SOURCE MATERIAL ▸
..............................
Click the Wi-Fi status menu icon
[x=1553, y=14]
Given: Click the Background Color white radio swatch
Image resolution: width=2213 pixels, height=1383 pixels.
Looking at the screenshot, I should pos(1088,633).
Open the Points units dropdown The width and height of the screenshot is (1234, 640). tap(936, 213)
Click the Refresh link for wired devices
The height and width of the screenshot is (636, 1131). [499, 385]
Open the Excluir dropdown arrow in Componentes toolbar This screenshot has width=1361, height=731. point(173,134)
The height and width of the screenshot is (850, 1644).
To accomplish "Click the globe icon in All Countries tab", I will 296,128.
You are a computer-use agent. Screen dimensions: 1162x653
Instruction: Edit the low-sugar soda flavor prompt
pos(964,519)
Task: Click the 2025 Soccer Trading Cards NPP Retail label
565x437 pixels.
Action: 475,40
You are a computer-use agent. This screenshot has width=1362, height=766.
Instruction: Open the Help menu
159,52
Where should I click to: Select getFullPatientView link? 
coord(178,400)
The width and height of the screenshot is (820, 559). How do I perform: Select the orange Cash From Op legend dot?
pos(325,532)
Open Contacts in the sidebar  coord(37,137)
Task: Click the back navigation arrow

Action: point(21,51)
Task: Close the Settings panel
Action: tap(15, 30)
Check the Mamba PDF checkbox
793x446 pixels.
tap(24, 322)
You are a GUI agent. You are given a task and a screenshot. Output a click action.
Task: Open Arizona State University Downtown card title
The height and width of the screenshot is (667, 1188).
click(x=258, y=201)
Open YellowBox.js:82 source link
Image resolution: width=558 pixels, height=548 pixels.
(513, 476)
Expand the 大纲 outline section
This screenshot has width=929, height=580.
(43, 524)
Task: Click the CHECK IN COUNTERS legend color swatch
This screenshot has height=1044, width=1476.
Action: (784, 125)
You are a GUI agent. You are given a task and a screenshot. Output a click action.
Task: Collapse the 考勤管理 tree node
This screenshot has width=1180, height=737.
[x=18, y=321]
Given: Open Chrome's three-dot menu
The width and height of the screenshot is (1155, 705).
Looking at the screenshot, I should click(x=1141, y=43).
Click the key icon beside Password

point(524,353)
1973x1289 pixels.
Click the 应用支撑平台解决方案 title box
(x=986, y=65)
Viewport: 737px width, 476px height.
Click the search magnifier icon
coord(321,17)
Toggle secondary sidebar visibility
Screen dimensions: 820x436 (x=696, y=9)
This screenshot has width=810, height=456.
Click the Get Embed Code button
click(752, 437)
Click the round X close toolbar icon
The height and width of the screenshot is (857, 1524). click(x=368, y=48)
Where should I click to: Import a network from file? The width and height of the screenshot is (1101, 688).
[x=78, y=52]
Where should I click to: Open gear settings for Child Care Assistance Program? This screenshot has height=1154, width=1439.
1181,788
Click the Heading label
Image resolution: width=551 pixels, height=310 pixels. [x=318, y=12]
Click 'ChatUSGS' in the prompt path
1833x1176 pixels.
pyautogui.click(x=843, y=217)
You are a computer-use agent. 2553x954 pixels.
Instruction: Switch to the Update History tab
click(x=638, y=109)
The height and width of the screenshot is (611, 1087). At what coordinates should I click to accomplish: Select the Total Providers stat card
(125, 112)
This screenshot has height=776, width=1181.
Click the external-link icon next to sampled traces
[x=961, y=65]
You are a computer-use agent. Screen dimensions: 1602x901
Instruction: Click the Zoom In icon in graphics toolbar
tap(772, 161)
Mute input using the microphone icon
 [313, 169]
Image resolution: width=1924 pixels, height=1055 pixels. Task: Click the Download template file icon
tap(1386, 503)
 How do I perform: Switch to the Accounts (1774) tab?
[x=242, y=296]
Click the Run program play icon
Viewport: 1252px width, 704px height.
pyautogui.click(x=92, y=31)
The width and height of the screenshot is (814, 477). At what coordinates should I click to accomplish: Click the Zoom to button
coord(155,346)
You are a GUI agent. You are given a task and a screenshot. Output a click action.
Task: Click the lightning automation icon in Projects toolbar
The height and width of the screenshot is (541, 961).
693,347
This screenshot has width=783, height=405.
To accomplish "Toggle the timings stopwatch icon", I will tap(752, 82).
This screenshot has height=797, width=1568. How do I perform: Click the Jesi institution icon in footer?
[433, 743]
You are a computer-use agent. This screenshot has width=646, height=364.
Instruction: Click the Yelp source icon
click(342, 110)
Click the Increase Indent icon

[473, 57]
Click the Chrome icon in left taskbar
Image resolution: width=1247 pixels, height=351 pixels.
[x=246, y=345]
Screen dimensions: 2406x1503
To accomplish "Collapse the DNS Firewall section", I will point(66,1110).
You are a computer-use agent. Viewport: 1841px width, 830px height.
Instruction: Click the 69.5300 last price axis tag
..............................
ACTION ITEM ▸
Your answer must be every record above, repeated exactly.

SOLUTION FOR THIS EXERCISE ▸
Click the Wi-Fi status menu icon
[x=1553, y=14]
Given: Click the Background Color white radio swatch
Image resolution: width=2213 pixels, height=1383 pixels.
Looking at the screenshot, I should pos(1088,633).
Open the Points units dropdown The width and height of the screenshot is (1234, 640). tap(936, 213)
Click the Refresh link for wired devices
The height and width of the screenshot is (636, 1131). [499, 385]
Open the Excluir dropdown arrow in Componentes toolbar This screenshot has width=1361, height=731. point(173,134)
The height and width of the screenshot is (850, 1644).
To accomplish "Click the globe icon in All Countries tab", I will 296,128.
You are a computer-use agent. Screen dimensions: 1162x653
Instruction: Edit the low-sugar soda flavor prompt
pos(964,519)
Task: Click the 2025 Soccer Trading Cards NPP Retail label
565x437 pixels.
Action: 475,40
You are a computer-use agent. This screenshot has width=1362, height=766.
Instruction: Open the Help menu
159,52
Where should I click to: Select getFullPatientView link? 
coord(178,400)
The width and height of the screenshot is (820, 559). How do I perform: Select the orange Cash From Op legend dot?
pos(325,532)
Open Contacts in the sidebar  coord(37,137)
Task: Click the back navigation arrow

Action: point(21,51)
Task: Close the Settings panel
Action: tap(15, 30)
Check the Mamba PDF checkbox
793x446 pixels.
tap(24, 322)
You are a GUI agent. You are given a task and a screenshot. Output a click action.
Task: Open Arizona State University Downtown card title
The height and width of the screenshot is (667, 1188).
click(x=258, y=201)
Open YellowBox.js:82 source link
Image resolution: width=558 pixels, height=548 pixels.
(513, 476)
Expand the 大纲 outline section
This screenshot has width=929, height=580.
(43, 524)
Task: Click the CHECK IN COUNTERS legend color swatch
This screenshot has height=1044, width=1476.
Action: (784, 125)
You are a GUI agent. You are given a task and a screenshot. Output a click action.
Task: Collapse the 考勤管理 tree node
This screenshot has width=1180, height=737.
[x=18, y=321]
Given: Open Chrome's three-dot menu
The width and height of the screenshot is (1155, 705).
Looking at the screenshot, I should click(x=1141, y=43).
Click the key icon beside Password

point(524,353)
1973x1289 pixels.
Click the 应用支撑平台解决方案 title box
(x=986, y=65)
Viewport: 737px width, 476px height.
Click the search magnifier icon
coord(321,17)
Toggle secondary sidebar visibility
Screen dimensions: 820x436 (x=696, y=9)
This screenshot has width=810, height=456.
Click the Get Embed Code button
click(752, 437)
Click the round X close toolbar icon
The height and width of the screenshot is (857, 1524). click(x=368, y=48)
Where should I click to: Import a network from file? The width and height of the screenshot is (1101, 688).
[x=78, y=52]
Where should I click to: Open gear settings for Child Care Assistance Program? This screenshot has height=1154, width=1439.
1181,788
Click the Heading label
Image resolution: width=551 pixels, height=310 pixels. [x=318, y=12]
Click 'ChatUSGS' in the prompt path
1833x1176 pixels.
pyautogui.click(x=843, y=217)
You are a computer-use agent. 2553x954 pixels.
Instruction: Switch to the Update History tab
click(x=638, y=109)
The height and width of the screenshot is (611, 1087). At what coordinates should I click to accomplish: Select the Total Providers stat card
(125, 112)
This screenshot has height=776, width=1181.
Click the external-link icon next to sampled traces
[x=961, y=65]
You are a computer-use agent. Screen dimensions: 1602x901
Instruction: Click the Zoom In icon in graphics toolbar
tap(772, 161)
Mute input using the microphone icon
 [313, 169]
Image resolution: width=1924 pixels, height=1055 pixels. Task: Click the Download template file icon
tap(1386, 503)
 How do I perform: Switch to the Accounts (1774) tab?
[x=242, y=296]
Click the Run program play icon
Viewport: 1252px width, 704px height.
pyautogui.click(x=92, y=31)
The width and height of the screenshot is (814, 477). At what coordinates should I click to accomplish: Click the Zoom to button
coord(155,346)
You are a GUI agent. You are given a task and a screenshot. Output a click action.
Task: Click the lightning automation icon in Projects toolbar
The height and width of the screenshot is (541, 961).
693,347
This screenshot has width=783, height=405.
To accomplish "Toggle the timings stopwatch icon", I will tap(752, 82).
This screenshot has height=797, width=1568. How do I perform: Click the Jesi institution icon in footer?
[433, 743]
You are a computer-use agent. This screenshot has width=646, height=364.
Instruction: Click the Yelp source icon
click(342, 110)
Click the Increase Indent icon

[473, 57]
Click the Chrome icon in left taskbar
Image resolution: width=1247 pixels, height=351 pixels.
[x=246, y=345]
Screen dimensions: 2406x1503
To accomplish "Collapse the DNS Firewall section", I will point(66,1110).
You are a computer-use agent. Viewport: 1841px width, 830px height.
Instruction: Click the 69.5300 last price axis tag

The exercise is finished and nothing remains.